Face-à-face – Nadia Fassi Fehri et Abdeslam Ahizoune : du fil à retordre entre Inwi et Maroc Télécom

Par - à Csablanca

Une commerçante téléphone, à Rabat- Juin 2014. © Adel Hana/AP/SIPA

Au Maroc, le duel de l’année se fera devant le tribunal de commerce de Rabat. Inwi, le troisième opérateur téléphonique du pays, a déposé une plainte contre son rival le géant Maroc Telecom (IAM) pour concurrence déloyale.

La filiale du holding royal, Al Mada, anciennement SNI, réclame 5 milliards de dirhams (440 millions d’euros) pour dommages et intérêts au leader du secteur.
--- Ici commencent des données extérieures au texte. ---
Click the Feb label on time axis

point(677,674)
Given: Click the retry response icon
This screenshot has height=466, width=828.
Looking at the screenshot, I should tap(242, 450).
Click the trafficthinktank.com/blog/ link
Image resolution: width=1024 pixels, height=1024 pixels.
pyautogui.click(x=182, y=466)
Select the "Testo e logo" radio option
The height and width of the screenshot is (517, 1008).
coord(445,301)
À l’origine de cette discorde, le partage des infrastructures (dégroupage) que l’opérateur historique, filiale de l’émirati Etisalat, n’a jamais permis (dans des conditions jugées satisfaisantes), contraignant le développement de ses concurrents Inwi et Orange sur le créneau de l’internet fixe (ADSL). Maroc Telecom détenait, à la fin de 2017, 99,9 % de ce marché. Le dégroupage permet à un opérateur tiers d’accéder aux lignes téléphoniques en contrepartie d’un loyer.

Échéance au 2 mai

Le gendarme des télécoms (ANRT) a pourtant adressé des avertissements à Maroc Telecom, notamment en octobre 2016. Quelques semaines plus tard, son patron avait d’ailleurs été débarqué sans explication. Depuis 2007, donner l’accès à son réseau est pourtant devenu une obligation réglementaire pour l’opérateur historique détenteur de la boucle locale (partie du réseau qui dessert les habitations des abonnés).

Nadia Fassi Fehri, nommée PDG d’Inwi en 2015, a exprimé plusieurs fois son courroux sur ce dossier. Cette polytechnicienne, passée par d’autres filiales d’Al Mada, a qualifié les pratiques de son concurrent de « discriminatoires et anticoncurrentielles ». De son côté, le président de Maroc Telecom, Abdeslam Ahizoune, ancien ministre et architecte de la libéralisation du secteur, s’astreint à une ascèse médiatique depuis deux ans. Mais, avant cette éclipse, le patron ne semblait pas être totalement opposé à un partage de l’infrastructure. Ce qu’il a régulièrement contesté, ce sont les tarifs que l’ANRT voulait lui imposer. Ouvert le 2 avril, le procès a été reporté au 23 avril à la demande de l’avocat de Maroc Telecom. Une nouvelle audience est prévue le 2 mai.